The annual report, produced by an independent panel of UN experts, was submitted to the Security Council on Monday and seen by AFP.

It said Tehran denies any such missile cooperation with North Korea.

But according to an unnamed member state, North Korea and Iran “have resumed cooperation on long-range missile development projects,” the report states.

“This resumed cooperation is said to have included the transfer of critical parts, with the most recent shipment associated with this relationship taking place in 2020.”

The report’s experts monitor the multiple sanctions imposed on Pyongyang to attempt to force it to suspend its nuclear and ballistic weapons programmes.

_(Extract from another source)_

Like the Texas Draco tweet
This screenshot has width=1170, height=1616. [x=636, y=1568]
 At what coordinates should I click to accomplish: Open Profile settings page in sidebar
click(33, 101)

In a Dec 21 reply, Iran stated the “preliminary review of the information provided to us by the (experts) indicates that false information and fabricated data may have been used in investigations and analyses.”

In their assessment of North Korea, the experts said Pyongyang “maintained and developed its nuclear and ballistic missile programmes, in violation of UN Security Council resolutions.”

Pyongyang last year announced preparation for testing and production of new ballistic missile warheads and development of tactical nuclear weapons.

“It produced fissile material, maintained nuclear facilities and upgraded its ballistic missile infrastructure. It continued to seek material and technology for these programmes from overseas,” the expert report states.

The experts also investigated cases in which North Korea acquired ships, sold fishing rights and continued to export coal in violation of sanctions.

North Korea’s border closure due to the pandemic may have hampered those shipments, however.

The experts also found that North Korea had continued to import more refined petroleum than is allowed under its 500,000-barrel limit, sometimes by using “elaborate subterfuge”.

“According to imagery, data and calculations received from a member state covering the period Jan 1 to Sept 30, in 2020 these illicit shipments exceeded the annual aggregate 500,000-barrel cap by several times,” the report states.

Last year, like the year before, the US presented satellite imagery and data to show North Korea was surpassing its quotas.

China and Russia, North Korea’s main supporters, have rejected the US claims and say petroleum imports are much smaller.